_Jobs_.
(1) Answer these questions using the book review.
(a) In what year was the writer's first opinion piece for the Herald published?
(b) Against what two things did the writer organize a demonstration in Glasgow?
(c) For how many years was Hind a publisher, according to the dust jacket?
(2) Carry the book review on past its last sentence by writing the next part.

_Document text_.

'''

Dan Hind’s clarion call for a return of the spirit of the radical political tradition rooted in English republicanism is compromised by his suspicion towards private interests.

Dolan Cummings

Topics Books

One of the first articles I ever had published was an opinion piece for the Herald in Glasgow back in 1996. I argued against an impending ban on drinking alcohol in the city’s streets and parks. (At the time this was not a routine measure as it is in much of Britain today.)

When I first called the paper’s comment editor to pitch the piece, he asked what credentials I had to be pontificating on the issue. I explained that a few years earlier I had organised a demonstration against a curfew on nightclubs in Glasgow, as well as the introduction of a CCTV scheme in the city centre. This proved satisfactory: I was an activist or campaigner or some such, not just any Tom, Dick or Harry. Not just a member of the public, that is, who presumably would have been advised to send in a letter instead. My article was published and (I’m really feeling my age now) I even got paid for it.

The question of who is granted a voice in the media, and in what capacity, is a central concern of Dan Hind’s new book The Return of the Public. ‘So who is Dan Hind to be pontificating on such matters?’, you might ask. Well, he did write an interesting book on the rhetoric of Enlightenment, The Threat to Reason. The new book’s dust jacket adds that Hind was a publisher for 10 years and is now working on a programme of media reform. The book itself sets out what this means, and it turns out to have a good deal to do with Hind’s ideas about what the public is, as well as how it might gain access to the media. In short, Hind’s ideal public is not made up of individuals or groups with particular interests. Instead, it is a community of disinterested scholars. This is a very peculiar idea, but we’ll come back to that.

'''

_Recorded data_.
'''

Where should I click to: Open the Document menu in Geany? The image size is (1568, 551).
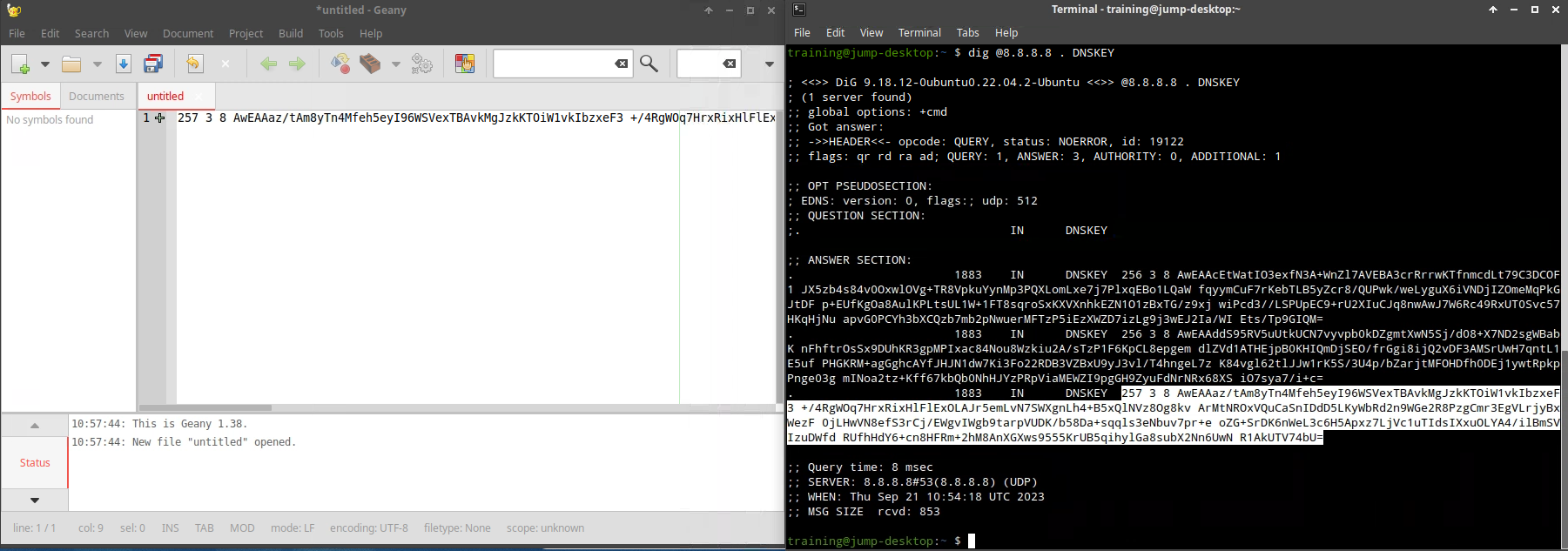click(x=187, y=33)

'''
'''

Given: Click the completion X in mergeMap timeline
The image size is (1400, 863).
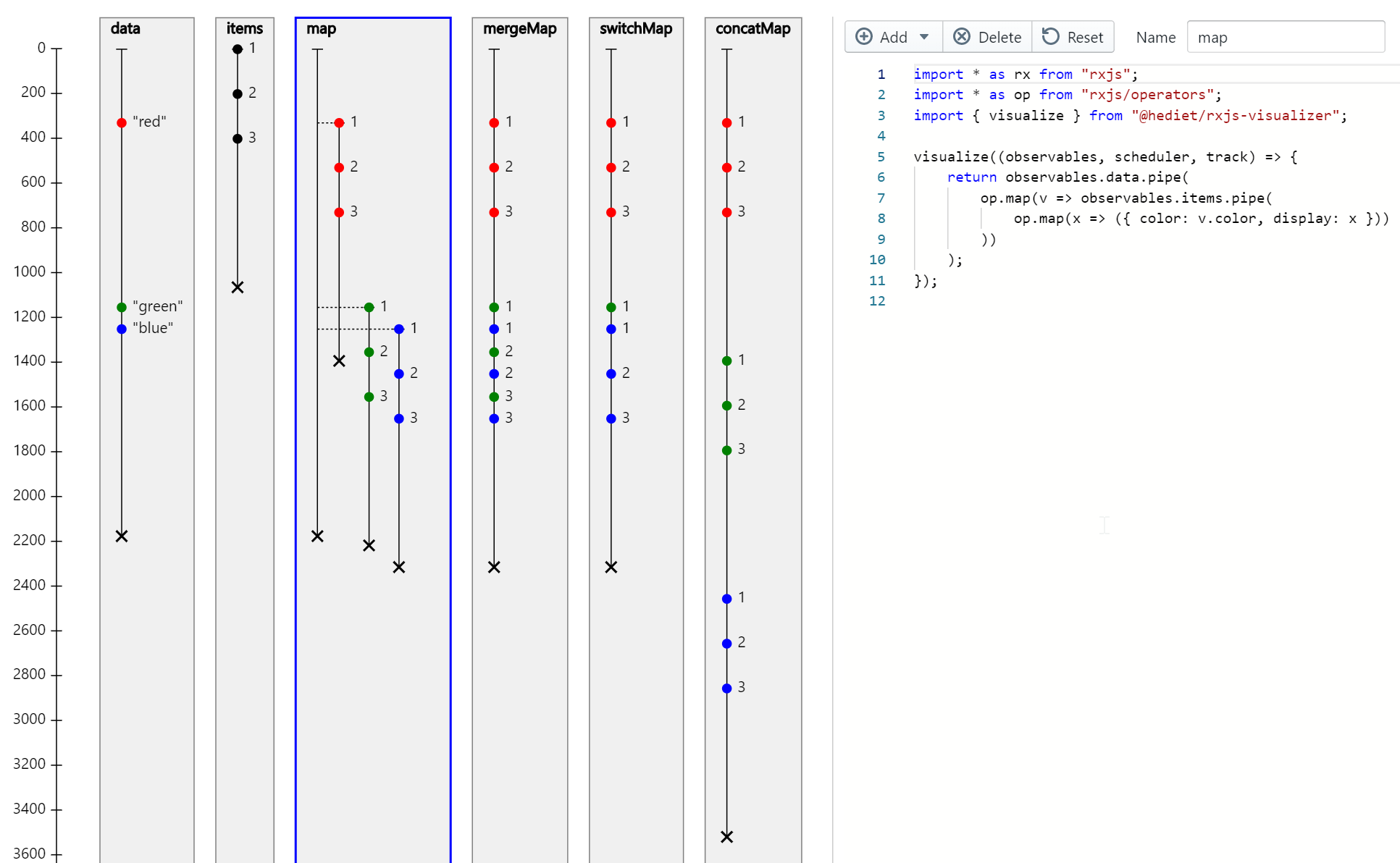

'''

_The answers_.
(1)
(a) 1996
(b) A curfew on nightclubs in Glasgow and the introduction of a CCTV scheme in the city centre
(c) 10 years

(2)
The media and the public

‘Media reform’ is an intriguing concept, given that the media do not constitute an institution subject to reform by a particular agency. With the significant exception of the BBC and its overseas equivalents (such as they are), most media outlets are privately owned and operate in a market, albeit one regulated in various ways by the state. Rather than cranking up such regulations as some critics would like to, however, by banning certain kinds of advertising, perhaps, or insisting on political ‘balance’, Hind proposes to supplement the existing media with a new, more accountable model, which he calls public commissioning. In the UK, this would mean the establishment of a statutory body in each English region and devolved nation. These bodies would distribute public funds (Hind proposes this should be a chunk of the revenue from the television licence fee) to investigative journalists and researchers, enabling them to pursue projects voted for by the public following pitches at open meetings. Local TV stations and newspapers run by local authorities could be mandated to broadcast or publish the results, along with other newly-emerging public outlets.

While countless objections might be made to this idea, it is worth taking seriously as a thoughtful intervention into the debate about the future of the media, which is too often characterised by despair rather than imagination. And Hind is refreshingly sanguine about the possibility that rabble-rousing anti-Semites or Islamophobes might try to manipulate such a system in pursuit of their own agendas. This is because, unlike most media critics, he has a basic respect for the public, and believes in our collective ability to see reason: ‘Whatever is true, no matter how unlikely or unpleasant, deserves to be considered. Whatever is false, no matter how pleasing or plausible, deserves to be challenged in open debate.’ Similarly, he refuses to blame the public for the dumbing down of the media, noting instead that, ‘the resort to trivia makes perfect sense in an environment where the sources claiming to offer reliable information do nothing of the sort’.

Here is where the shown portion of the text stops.